### TEXT SEGMENT:
=====
The park has an area of 27,134 square kilometers, and spans over three provinces of Sichuan, Gansu, and Shaanxi, with about 74 percent of the area in southwest China's Sichuan province.

The Sichuan provincial forestry and grassland administration said it is carrying out surveys and zoning projects to mark the border of the park. Roughly 1,200 wild giant pandas now live in the park's area in Sichuan.

The Giant Panda National Park Administration was established in Sichuan in October last year, with branches set up at city levels.

China aims to set up a batch of national parks and form a unified management system by 2020 with an aim to connect fragmented habitats and improve the management and conservation of wildlife.

Pilot projects are underway for 10 national parks, including the one for the giant pandas. The planned national parks cover 220,000 sq km.

Preparatory work for the giant panda national park is going smoothly, said Bao Jianhua, deputy director of the Sichuan provincial forestry and grassland administration.

Sichuan already has 46 natural reserves of various sizes for giant pandas, and the establishment of the national park will connect these habitats and preserve their originality and totality, said Bao.

"The park will help us carry out systematic conservation work and repair damaged areas. It will also help us tackle challenges in the reproduction of wild pandas," he said.

Factories and other infrastructures that fail to meet conservation targets will gradually be phased out from the park, he said.
=====
### PROVIDED MATERIAL:
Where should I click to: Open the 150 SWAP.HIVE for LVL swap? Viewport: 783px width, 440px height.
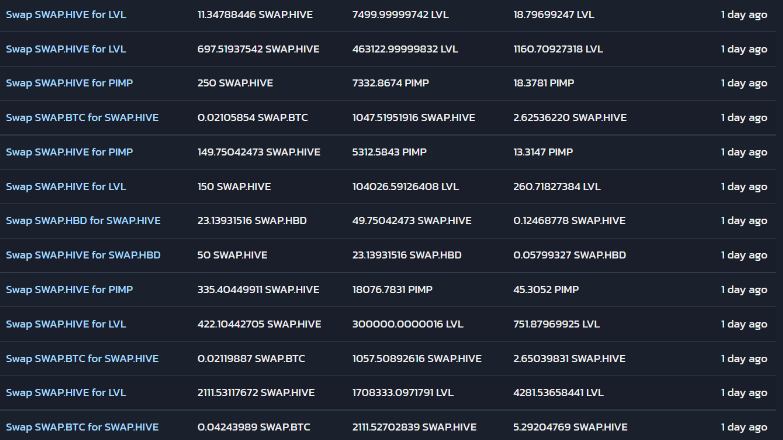pyautogui.click(x=65, y=186)
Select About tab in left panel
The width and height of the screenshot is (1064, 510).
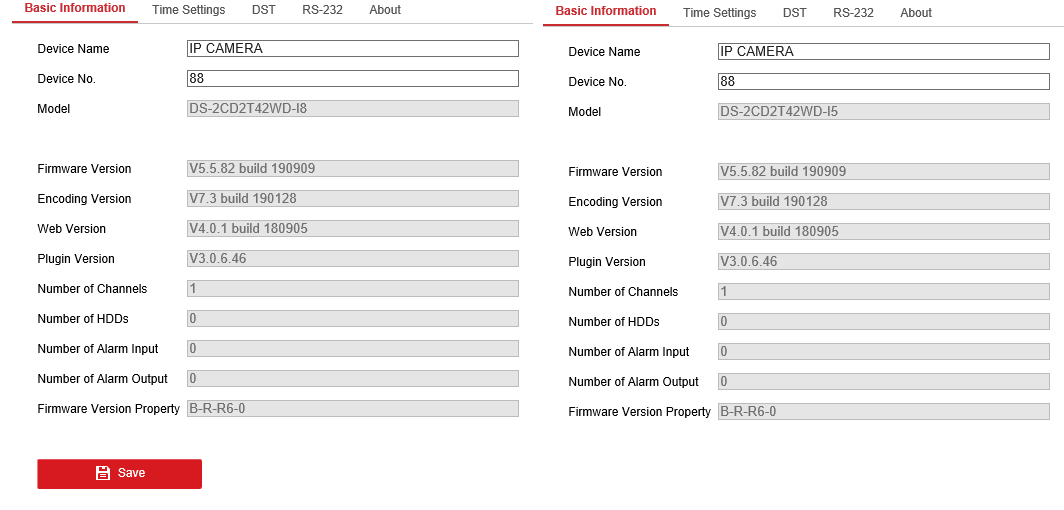(385, 10)
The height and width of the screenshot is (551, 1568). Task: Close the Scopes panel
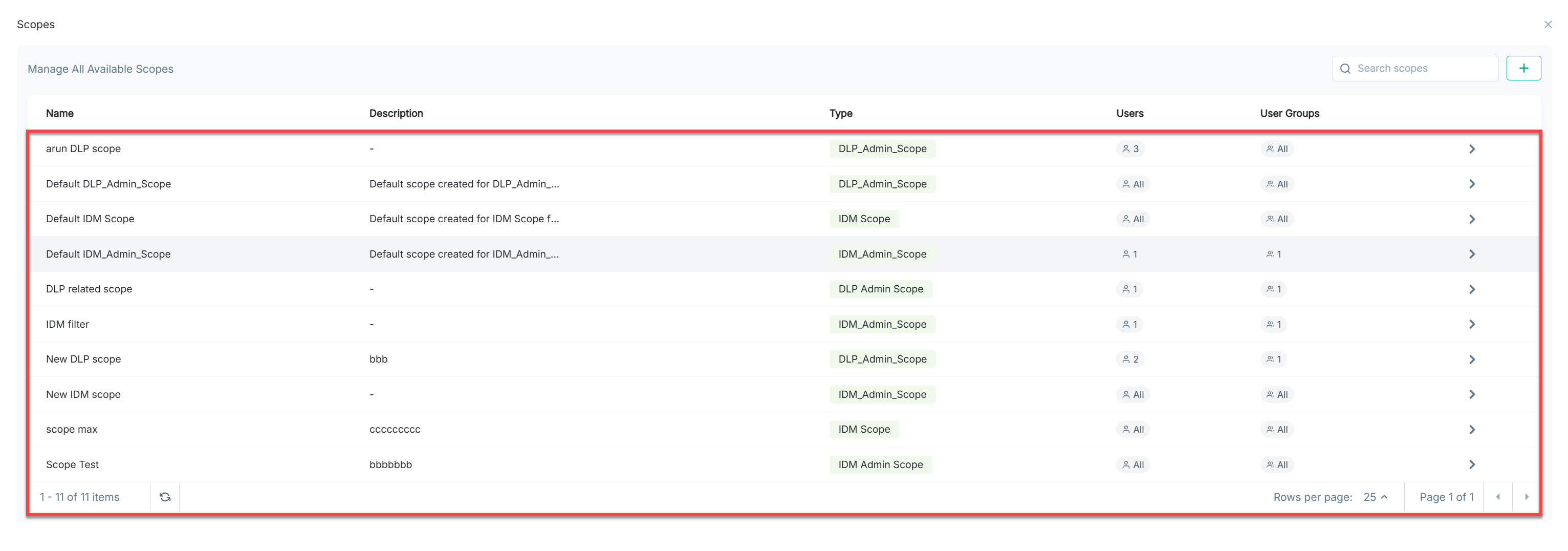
=====
### LIST OF TASKS:
- 1) Answer from the panda park text:
(a) What is the park's area in square kilometers?
(b) When was the Giant Panda National Park Administration established?
(c) How many natural reserves for giant pandas does Sichuan already have?
- 2) Set down a passage of the panda park text word for word. Begin at the words "Sichuan already has" and stop after "park, he said.".
Base your work on the panda park text alone.

### COMPLETED EXERCISE:
- 1)
(a) 27,134 square kilometers
(b) In October last year
(c) 46

- 2)
Sichuan already has 46 natural reserves of various sizes for giant pandas, and the establishment of the national park will connect these habitats and preserve their originality and totality, said Bao.

"The park will help us carry out systematic conservation work and repair damaged areas. It will also help us tackle challenges in the reproduction of wild pandas," he said.

Factories and other infrastructures that fail to meet conservation targets will gradually be phased out from the park, he said.